(Beginning of The input)

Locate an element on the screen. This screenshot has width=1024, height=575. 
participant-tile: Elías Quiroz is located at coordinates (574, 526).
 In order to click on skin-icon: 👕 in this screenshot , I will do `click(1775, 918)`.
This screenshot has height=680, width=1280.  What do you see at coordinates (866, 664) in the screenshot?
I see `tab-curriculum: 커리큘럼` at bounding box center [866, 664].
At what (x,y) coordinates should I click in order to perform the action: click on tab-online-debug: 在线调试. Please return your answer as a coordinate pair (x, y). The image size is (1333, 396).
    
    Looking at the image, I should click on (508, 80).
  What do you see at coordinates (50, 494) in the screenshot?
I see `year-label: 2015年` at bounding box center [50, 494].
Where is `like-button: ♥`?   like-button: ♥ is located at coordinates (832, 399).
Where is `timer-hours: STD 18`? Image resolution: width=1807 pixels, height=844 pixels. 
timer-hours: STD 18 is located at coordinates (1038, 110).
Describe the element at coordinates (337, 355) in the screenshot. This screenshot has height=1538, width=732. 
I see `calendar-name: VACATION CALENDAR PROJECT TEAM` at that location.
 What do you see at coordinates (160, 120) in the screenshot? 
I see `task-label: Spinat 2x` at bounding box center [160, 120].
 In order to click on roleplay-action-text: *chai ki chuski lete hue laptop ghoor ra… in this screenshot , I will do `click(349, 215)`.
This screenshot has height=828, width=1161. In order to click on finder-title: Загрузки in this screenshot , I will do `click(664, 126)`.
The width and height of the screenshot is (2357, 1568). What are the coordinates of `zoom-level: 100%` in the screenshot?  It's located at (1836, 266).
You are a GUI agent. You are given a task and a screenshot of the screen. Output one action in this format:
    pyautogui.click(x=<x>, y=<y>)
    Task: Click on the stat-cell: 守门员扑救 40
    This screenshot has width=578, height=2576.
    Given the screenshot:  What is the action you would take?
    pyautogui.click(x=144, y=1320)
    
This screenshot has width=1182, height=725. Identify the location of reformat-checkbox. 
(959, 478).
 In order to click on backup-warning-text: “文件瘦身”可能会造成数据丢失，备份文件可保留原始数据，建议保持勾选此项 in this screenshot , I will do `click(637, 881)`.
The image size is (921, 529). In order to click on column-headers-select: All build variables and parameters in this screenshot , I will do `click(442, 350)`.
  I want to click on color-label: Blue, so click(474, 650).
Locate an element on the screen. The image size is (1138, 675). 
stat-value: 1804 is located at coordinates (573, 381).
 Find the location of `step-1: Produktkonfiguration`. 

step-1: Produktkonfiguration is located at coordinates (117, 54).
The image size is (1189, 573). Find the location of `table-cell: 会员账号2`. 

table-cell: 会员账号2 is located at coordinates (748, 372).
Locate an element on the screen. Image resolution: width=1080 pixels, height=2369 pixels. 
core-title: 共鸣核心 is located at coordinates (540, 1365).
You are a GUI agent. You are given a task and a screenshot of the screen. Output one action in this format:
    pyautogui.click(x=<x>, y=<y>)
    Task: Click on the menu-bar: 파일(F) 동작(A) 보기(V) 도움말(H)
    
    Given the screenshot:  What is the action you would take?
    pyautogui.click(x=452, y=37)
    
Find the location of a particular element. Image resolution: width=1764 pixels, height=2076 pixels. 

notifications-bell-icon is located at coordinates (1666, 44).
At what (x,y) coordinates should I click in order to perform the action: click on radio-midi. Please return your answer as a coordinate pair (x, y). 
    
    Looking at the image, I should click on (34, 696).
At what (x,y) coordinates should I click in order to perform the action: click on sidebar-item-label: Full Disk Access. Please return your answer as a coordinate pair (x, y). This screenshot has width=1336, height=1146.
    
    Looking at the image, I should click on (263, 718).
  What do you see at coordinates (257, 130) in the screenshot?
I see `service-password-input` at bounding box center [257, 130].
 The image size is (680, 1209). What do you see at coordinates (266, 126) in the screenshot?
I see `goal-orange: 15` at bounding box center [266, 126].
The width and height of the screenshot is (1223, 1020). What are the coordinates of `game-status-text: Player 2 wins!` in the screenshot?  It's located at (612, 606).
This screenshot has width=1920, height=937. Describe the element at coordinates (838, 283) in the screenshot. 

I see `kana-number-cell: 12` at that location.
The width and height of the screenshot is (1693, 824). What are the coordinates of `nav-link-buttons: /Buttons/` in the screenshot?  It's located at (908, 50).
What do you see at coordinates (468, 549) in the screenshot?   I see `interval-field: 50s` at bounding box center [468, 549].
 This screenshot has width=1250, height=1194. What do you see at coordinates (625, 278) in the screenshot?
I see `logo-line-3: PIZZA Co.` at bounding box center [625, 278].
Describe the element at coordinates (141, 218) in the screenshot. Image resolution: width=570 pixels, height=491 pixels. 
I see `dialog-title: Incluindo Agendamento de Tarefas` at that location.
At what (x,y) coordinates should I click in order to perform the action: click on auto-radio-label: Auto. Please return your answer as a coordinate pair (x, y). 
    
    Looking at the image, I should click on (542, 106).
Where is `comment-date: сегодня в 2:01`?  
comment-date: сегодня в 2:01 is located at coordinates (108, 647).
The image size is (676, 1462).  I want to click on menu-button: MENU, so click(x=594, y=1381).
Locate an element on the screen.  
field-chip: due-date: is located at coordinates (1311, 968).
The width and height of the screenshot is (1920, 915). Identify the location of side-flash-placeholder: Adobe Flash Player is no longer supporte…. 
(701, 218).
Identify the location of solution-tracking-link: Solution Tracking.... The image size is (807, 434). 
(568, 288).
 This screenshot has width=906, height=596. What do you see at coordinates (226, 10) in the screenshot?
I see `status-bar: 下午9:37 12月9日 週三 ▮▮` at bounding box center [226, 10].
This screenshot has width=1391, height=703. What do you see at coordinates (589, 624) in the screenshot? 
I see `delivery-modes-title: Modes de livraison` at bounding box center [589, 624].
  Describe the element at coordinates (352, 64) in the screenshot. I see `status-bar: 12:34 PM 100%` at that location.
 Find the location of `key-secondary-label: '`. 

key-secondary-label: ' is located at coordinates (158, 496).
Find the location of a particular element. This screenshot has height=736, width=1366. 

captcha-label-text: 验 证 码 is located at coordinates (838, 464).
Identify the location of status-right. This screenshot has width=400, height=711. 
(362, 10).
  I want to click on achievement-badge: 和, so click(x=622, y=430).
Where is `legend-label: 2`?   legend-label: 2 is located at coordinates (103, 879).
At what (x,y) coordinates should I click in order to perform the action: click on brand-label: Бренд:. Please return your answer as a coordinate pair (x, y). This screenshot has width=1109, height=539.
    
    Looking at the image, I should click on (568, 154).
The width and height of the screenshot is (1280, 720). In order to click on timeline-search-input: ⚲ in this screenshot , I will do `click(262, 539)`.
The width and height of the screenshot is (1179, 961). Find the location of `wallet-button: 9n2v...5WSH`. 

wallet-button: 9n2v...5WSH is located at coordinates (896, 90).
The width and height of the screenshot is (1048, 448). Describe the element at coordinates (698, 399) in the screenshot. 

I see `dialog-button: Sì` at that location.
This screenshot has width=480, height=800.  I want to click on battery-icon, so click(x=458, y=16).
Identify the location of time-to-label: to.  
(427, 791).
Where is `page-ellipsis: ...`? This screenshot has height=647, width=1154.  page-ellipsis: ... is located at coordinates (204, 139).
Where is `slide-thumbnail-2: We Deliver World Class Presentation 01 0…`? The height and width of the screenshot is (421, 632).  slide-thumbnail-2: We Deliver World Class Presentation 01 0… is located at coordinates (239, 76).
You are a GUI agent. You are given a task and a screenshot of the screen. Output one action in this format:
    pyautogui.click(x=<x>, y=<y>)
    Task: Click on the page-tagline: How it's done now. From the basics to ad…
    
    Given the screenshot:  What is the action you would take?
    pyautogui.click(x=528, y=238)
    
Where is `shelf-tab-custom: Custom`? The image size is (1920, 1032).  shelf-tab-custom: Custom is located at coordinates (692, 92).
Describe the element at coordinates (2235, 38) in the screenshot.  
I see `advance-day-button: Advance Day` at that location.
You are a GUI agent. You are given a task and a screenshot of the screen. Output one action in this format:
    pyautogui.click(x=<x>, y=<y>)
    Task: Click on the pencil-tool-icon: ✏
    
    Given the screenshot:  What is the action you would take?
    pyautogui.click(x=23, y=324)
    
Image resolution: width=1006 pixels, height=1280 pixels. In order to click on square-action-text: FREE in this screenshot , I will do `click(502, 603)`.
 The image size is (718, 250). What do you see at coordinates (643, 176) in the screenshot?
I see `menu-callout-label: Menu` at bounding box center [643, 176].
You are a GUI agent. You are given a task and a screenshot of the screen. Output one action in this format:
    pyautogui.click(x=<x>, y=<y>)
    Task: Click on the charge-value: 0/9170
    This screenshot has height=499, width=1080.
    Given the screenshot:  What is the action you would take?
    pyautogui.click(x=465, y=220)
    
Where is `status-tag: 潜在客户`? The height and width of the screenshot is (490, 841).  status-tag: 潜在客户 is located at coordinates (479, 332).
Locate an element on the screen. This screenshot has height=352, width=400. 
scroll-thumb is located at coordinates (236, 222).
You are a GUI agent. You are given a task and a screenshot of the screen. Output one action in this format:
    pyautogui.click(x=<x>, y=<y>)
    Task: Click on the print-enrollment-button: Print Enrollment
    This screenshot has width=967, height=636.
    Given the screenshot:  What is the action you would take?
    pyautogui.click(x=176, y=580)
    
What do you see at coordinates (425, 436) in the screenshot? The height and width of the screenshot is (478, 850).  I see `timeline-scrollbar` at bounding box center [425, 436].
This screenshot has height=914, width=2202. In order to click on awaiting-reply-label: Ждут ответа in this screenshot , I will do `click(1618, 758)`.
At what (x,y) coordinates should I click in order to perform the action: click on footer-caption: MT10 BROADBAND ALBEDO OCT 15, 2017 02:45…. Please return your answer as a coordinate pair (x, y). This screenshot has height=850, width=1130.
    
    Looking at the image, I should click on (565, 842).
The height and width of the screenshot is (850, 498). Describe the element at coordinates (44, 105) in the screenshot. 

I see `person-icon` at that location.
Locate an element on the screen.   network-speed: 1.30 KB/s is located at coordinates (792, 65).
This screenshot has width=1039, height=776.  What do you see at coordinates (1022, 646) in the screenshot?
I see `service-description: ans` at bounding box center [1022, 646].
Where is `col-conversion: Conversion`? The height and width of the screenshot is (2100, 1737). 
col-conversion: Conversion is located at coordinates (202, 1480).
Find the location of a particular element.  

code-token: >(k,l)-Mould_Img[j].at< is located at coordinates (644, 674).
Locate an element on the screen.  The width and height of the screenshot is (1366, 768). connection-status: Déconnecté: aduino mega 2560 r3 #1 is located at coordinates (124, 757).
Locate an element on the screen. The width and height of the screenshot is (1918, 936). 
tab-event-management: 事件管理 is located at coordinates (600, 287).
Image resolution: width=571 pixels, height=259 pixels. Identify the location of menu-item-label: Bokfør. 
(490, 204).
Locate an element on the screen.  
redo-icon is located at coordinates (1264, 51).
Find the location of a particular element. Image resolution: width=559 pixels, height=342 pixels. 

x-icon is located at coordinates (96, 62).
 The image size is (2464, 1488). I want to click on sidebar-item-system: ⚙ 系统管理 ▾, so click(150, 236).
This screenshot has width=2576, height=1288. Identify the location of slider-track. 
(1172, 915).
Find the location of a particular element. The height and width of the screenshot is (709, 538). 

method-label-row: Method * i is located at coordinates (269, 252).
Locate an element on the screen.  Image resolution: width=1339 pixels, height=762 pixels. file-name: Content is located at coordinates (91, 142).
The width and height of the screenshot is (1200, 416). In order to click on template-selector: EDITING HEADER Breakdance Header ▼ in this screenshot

(End of The input)

— Task goal —
Please transcribe the stretch of entries from the line containing "Find the location of a particular element. The" through the line containing "method-label-row: Method *", keeping every character as it appears.

— Expected output —
Find the location of a particular element. The height and width of the screenshot is (709, 538). 

method-label-row: Method * i is located at coordinates (269, 252).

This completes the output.